ページ抜粋 ->
┌────────

その一方、戦に出ていた官兵衛さんの留守を預かっていた息子の黒田長政さんが宇都宮の当主、鎮房さんを独断で暗殺していたところでオープニングが終了。

中津では後藤又兵衛さんが長政さんに諫言します。

「豊前での黒田の信用は地に落ちました!黒田家末代までの汚名となりましょう!」

旧領主をだまし討ちにしたのですからね・・・。そういわれても仕方ない。

まあ、長政さんは長政さんで「黒田家がなくなっては仕方ない!」

「このこと殿は!」

と又兵衛さんが食い下がりますが

「知らぬし、知らなくてよい!」

と話します。ここで又兵衛さん、長政さんの真意を読み取りました。

泥をかぶるつもりなんですね。

一方、戦に出張っていた黒田の本陣では、長政さんが成敗したことが伝わりました。
さ、そこで出てくる問題は、長政さんが成敗した鎮房さんの嫡男・宇都宮朝房さんは、官兵衛さんが連れて出てきていること。朝房さんはまだおやじや一族が成敗されたことを知りません。

人質まで殺せと言ってる秀吉さん。さすがの官兵衛さんも、とてもお困りの様子です。

中津城では鎮房さんの娘・鶴さんが牢屋に入れられています。

└────────

データ記録 ->
┌────────

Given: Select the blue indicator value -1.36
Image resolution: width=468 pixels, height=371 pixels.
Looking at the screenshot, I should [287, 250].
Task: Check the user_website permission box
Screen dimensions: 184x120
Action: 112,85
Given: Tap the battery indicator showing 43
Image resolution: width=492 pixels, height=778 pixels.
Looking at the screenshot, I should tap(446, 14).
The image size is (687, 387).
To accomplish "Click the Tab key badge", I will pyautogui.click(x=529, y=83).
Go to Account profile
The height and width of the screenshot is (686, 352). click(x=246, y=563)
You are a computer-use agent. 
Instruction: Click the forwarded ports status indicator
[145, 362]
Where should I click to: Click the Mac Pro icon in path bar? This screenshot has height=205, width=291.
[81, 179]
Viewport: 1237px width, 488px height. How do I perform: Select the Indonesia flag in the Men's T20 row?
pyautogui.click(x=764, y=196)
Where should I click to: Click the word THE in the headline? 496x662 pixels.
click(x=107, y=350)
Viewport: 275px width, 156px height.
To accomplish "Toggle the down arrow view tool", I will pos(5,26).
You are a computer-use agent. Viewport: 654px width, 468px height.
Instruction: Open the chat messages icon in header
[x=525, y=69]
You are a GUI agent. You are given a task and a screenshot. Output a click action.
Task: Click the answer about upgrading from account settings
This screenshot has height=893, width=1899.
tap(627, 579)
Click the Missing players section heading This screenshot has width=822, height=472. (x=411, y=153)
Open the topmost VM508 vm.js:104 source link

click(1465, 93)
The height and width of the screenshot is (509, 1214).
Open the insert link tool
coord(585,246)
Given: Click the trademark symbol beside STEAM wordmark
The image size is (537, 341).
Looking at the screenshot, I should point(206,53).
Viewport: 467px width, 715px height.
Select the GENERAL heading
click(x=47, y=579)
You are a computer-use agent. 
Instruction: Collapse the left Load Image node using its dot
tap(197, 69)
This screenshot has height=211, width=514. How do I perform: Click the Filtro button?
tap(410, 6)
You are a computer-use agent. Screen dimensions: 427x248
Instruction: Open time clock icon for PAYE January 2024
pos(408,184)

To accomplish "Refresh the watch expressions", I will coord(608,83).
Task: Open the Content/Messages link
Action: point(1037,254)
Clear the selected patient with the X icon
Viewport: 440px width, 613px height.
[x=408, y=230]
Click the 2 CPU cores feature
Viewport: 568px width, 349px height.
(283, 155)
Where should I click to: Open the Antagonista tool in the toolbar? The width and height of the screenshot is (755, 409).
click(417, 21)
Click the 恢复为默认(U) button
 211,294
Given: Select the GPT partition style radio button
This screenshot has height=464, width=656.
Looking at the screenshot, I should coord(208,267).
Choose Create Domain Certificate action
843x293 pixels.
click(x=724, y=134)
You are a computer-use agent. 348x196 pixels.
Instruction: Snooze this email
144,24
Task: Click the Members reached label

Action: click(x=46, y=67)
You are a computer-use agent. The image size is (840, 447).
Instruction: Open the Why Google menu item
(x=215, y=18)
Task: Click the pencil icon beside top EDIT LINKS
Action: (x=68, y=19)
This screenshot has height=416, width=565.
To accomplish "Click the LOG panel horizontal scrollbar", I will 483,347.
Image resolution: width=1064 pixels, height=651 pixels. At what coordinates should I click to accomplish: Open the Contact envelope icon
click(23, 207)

└────────

課題 ->
• a. ページ抜粋のうち、「泥をかぶるつもりなんですね。」から「中津城では鎮房さんの娘・鶴さんが牢屋に入れられています。」までを、その箇所も含めて一字一句違えずに書き写してください。
• b. ページ抜粋によれば、中津城で牢屋に入れられているのは誰ですか。
記録は参照しなくても差し支えありません。

解答 ->
• a.
泥をかぶるつもりなんですね。

一方、戦に出張っていた黒田の本陣では、長政さんが成敗したことが伝わりました。
さ、そこで出てくる問題は、長政さんが成敗した鎮房さんの嫡男・宇都宮朝房さんは、官兵衛さんが連れて出てきていること。朝房さんはまだおやじや一族が成敗されたことを知りません。

人質まで殺せと言ってる秀吉さん。さすがの官兵衛さんも、とてもお困りの様子です。

中津城では鎮房さんの娘・鶴さんが牢屋に入れられています。

• b. 鎮房さんの娘・鶴さんです。